L'Aubrume s'abreuve des derniers trésors de la liste, il frémit de joie et des cercles se dessinent à sa surface. Ces possessions ne cherchent à dominer personne. Elles veulent au contraire transmettre du bien-être, libérer des humains de leur tristesse. Quand il entend le chant des oiseaux au-dessus de ses flots, le fleuve se sent plus fluide et rêve de dire aux bateliers qu’ils se doivent d’écouter cette musique. Il comprend enfin ce vieux, songe à la lumière des étoiles qui se perd dans ses vagues la nuit, et s’apaise.
L’enveloppe pleure des larmes, l’eau s’en extirpe et les boucles tremblantes de l’écriture se reforment. La lettre a retrouvé son aspect originel, une main aqueuse la saisit avec précaution. Elle se faufile dans l’escalier et vole jusqu’en haut de la Montée de la Vieille Aventure. Sous les regards ébahis de la foule agglutinée, l’Aubrume pousse le courrier dans la boîte aux lettres du notaire. Puis le bras se retire en éclaboussant les gens sur son passage. Leur terreur emplit l’air de son tumulte. Des êtres qui ne se seraient pas regardés en se croisant s’accrochent maintenant les uns aux autres, se serrent dans un irrépressible besoin de contact. Étranges sensations.
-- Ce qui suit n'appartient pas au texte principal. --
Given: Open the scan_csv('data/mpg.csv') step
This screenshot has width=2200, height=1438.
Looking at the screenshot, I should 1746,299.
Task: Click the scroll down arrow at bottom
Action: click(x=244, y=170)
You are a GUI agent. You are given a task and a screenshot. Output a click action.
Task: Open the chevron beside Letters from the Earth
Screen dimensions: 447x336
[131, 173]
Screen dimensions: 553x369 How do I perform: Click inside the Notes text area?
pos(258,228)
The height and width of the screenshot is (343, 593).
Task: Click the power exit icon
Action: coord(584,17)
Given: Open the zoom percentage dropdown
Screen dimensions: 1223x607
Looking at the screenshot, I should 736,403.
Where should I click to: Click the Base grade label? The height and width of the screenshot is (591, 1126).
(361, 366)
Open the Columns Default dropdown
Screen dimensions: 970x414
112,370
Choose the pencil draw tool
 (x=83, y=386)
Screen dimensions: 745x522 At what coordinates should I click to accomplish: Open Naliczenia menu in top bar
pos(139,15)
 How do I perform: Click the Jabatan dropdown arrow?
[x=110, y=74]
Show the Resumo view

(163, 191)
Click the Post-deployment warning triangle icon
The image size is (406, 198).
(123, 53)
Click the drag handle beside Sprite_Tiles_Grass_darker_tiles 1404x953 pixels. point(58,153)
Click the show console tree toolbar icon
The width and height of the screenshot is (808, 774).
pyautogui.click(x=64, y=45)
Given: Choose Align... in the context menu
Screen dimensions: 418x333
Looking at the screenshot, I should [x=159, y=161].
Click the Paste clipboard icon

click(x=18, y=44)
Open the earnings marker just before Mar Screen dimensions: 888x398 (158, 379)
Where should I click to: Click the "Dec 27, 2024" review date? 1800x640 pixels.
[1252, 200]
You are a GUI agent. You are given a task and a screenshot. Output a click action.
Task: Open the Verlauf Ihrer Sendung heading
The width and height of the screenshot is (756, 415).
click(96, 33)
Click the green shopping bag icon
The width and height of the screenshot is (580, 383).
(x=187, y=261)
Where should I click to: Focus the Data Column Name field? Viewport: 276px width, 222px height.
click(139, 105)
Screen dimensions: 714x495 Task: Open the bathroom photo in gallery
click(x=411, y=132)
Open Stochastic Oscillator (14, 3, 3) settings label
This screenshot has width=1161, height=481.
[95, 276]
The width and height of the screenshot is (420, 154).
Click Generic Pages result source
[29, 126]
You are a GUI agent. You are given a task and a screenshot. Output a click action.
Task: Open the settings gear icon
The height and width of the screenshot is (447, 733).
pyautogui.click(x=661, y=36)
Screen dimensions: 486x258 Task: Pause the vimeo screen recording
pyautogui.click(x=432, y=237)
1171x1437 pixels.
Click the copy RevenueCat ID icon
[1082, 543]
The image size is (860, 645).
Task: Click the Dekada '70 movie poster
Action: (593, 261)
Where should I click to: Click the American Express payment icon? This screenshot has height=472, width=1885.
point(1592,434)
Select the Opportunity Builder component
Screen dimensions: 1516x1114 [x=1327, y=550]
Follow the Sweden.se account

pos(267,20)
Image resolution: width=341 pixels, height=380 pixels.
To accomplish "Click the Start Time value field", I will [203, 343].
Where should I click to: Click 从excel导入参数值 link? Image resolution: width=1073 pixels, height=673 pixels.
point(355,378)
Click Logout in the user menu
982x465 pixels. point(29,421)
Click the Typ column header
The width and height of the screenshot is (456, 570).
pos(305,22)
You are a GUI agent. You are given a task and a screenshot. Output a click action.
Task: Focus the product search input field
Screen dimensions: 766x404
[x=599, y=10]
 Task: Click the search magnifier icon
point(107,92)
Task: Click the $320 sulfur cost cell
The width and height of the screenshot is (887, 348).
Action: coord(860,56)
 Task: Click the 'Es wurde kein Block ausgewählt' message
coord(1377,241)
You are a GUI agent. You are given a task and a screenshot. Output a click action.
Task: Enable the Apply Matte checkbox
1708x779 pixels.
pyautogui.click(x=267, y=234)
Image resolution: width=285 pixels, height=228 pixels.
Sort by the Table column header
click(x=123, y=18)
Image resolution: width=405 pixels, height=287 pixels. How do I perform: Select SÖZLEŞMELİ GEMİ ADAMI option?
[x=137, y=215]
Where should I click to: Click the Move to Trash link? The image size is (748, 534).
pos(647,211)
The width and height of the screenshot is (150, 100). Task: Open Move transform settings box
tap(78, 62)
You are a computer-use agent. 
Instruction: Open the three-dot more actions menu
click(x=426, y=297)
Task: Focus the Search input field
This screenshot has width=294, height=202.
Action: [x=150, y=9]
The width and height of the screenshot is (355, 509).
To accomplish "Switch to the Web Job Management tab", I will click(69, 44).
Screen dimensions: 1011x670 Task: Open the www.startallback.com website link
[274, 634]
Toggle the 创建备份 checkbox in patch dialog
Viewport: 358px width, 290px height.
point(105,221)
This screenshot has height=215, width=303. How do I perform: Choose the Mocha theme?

— Je veux me reposer, gémit Edmond plus bas. Emporte-moi, crue ! Ma vie ne fait que m’encombrer. Tu me rendrais service si tu me la prenais…
Le fleuve acquiesce de tout son débordement d’eau. Il trouve le vieux bien sage de vouloir se déposséder de son existence.

— Monsieur Edmond ! crie Romain en accourant.
Le facteur a repris connaissance et descend les marches quatre à quatre. Les policiers l’ont laissé passer en le traitant de fou. Mais il est déjà trop tard. Un cercle d’eau jaillit autour du vieillard et fonce vers le ciel, colonne creuse. Le tube tourbillonne, souffle un violent crachin. Romain recule tout en se protégeant le visage. Essayer d’avancer ou abandonner le vieux à son triste sort ? Un pas contre le déluge. La pluie se matérialise en cordes et enserre soudain ses pieds pour l’empêcher de bouger. Devant ses yeux exorbités, la colonne s’effondre sur elle-même, happe Edmond  et l’emporte. Le vieux disparaît. Le fleuve reflue et entreprend de regagner son lit. Romain, impuissant, regarde l’eau qui se retire.
— Edmond, murmure-t-il.
Dans une aspiration lente, le fleuve atteint le virage, hors de vue. Il ne reste du vieillard que son nom sur des résultats d’analyses sanguines, collés au sol détrempé. Et des souvenirs.
Romain pleure en silence, il se sent un peu orphelin.

*


Vient le repos, je suis repu.

Rescapés heureux
Vous devez au vieux,
Pauvre fou sans hargne,
Que je vous épargne.

Vient le repos, je suis repu.
Apaisées mes eaux ne vous ont pas bus.

Mon cours s’écoulera,
L’humain se tarira,
Et de vos possessions
Restera seul le nom.

Vient le repos, je suis repu.
Apaisées mes eaux ne vous ont pas bus.
Si vous n’êtes moins sots, je ne vous verrai plus.
Apaisées mes eaux, ne vous ont pas bus.
Vient le repos, je suis repu.



Je suis repu.

« Modifié: 22 mai 2020 à 14:32:13 par Milla »

kindofcreepy

  • Invité
Re : [Troubleciel#2] En montée (duo RémiDeLille et Milla) (pour AT)
« Réponse #1 le: 07 mai 2015 à 22:00:24 »
(bon je vais inaugurer la section des commentaires)
Si vous le permettez, (ceci est un pluriel, non un vous de politesse, vu que le texte a plusieurs auteurs) ce ne sont que mes premières impressions, vu que le texte est assez long, plutôt dense d'un point de vue narratif.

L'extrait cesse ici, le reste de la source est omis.